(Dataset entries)
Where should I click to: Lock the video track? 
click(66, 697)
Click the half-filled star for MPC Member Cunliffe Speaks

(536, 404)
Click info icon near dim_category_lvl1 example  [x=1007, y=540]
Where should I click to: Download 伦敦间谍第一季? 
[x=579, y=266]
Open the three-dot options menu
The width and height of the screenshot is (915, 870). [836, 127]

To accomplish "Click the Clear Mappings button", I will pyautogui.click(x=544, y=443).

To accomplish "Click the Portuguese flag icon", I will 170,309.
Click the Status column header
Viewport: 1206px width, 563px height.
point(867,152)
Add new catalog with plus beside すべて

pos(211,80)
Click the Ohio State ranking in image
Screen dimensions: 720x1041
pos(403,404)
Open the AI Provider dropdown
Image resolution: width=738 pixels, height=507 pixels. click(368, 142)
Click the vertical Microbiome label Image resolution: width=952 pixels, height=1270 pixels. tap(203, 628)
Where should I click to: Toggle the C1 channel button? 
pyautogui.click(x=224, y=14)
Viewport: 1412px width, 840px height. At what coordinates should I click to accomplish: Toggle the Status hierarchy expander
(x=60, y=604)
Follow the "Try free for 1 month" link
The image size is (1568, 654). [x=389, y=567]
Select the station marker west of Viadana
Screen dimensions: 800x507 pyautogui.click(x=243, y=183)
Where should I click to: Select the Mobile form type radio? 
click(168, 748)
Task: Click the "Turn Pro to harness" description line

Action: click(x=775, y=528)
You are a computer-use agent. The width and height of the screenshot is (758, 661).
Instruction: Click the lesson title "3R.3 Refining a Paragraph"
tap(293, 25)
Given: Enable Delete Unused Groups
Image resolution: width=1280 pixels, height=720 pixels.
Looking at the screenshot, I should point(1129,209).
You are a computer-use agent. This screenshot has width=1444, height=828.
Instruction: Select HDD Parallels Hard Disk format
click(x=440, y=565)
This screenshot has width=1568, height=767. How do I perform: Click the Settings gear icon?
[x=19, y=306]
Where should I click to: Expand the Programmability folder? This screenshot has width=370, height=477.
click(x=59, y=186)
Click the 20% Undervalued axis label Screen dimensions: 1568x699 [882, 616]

## [Description of the task]
Reproduce all the records, exactly and in full.

## [Reply]
Where should I click to: Lock the video track? 
click(66, 697)
Click the half-filled star for MPC Member Cunliffe Speaks

(536, 404)
Click info icon near dim_category_lvl1 example  [x=1007, y=540]
Where should I click to: Download 伦敦间谍第一季? 
[x=579, y=266]
Open the three-dot options menu
The width and height of the screenshot is (915, 870). [836, 127]

To accomplish "Click the Clear Mappings button", I will pyautogui.click(x=544, y=443).

To accomplish "Click the Portuguese flag icon", I will 170,309.
Click the Status column header
Viewport: 1206px width, 563px height.
point(867,152)
Add new catalog with plus beside すべて

pos(211,80)
Click the Ohio State ranking in image
Screen dimensions: 720x1041
pos(403,404)
Open the AI Provider dropdown
Image resolution: width=738 pixels, height=507 pixels. click(368, 142)
Click the vertical Microbiome label Image resolution: width=952 pixels, height=1270 pixels. tap(203, 628)
Where should I click to: Toggle the C1 channel button? 
pyautogui.click(x=224, y=14)
Viewport: 1412px width, 840px height. At what coordinates should I click to accomplish: Toggle the Status hierarchy expander
(x=60, y=604)
Follow the "Try free for 1 month" link
The image size is (1568, 654). [x=389, y=567]
Select the station marker west of Viadana
Screen dimensions: 800x507 pyautogui.click(x=243, y=183)
Where should I click to: Select the Mobile form type radio? 
click(168, 748)
Task: Click the "Turn Pro to harness" description line

Action: click(x=775, y=528)
You are a computer-use agent. The width and height of the screenshot is (758, 661).
Instruction: Click the lesson title "3R.3 Refining a Paragraph"
tap(293, 25)
Given: Enable Delete Unused Groups
Image resolution: width=1280 pixels, height=720 pixels.
Looking at the screenshot, I should point(1129,209).
You are a computer-use agent. This screenshot has width=1444, height=828.
Instruction: Select HDD Parallels Hard Disk format
click(x=440, y=565)
This screenshot has width=1568, height=767. How do I perform: Click the Settings gear icon?
[x=19, y=306]
Where should I click to: Expand the Programmability folder? This screenshot has width=370, height=477.
click(x=59, y=186)
Click the 20% Undervalued axis label Screen dimensions: 1568x699 [882, 616]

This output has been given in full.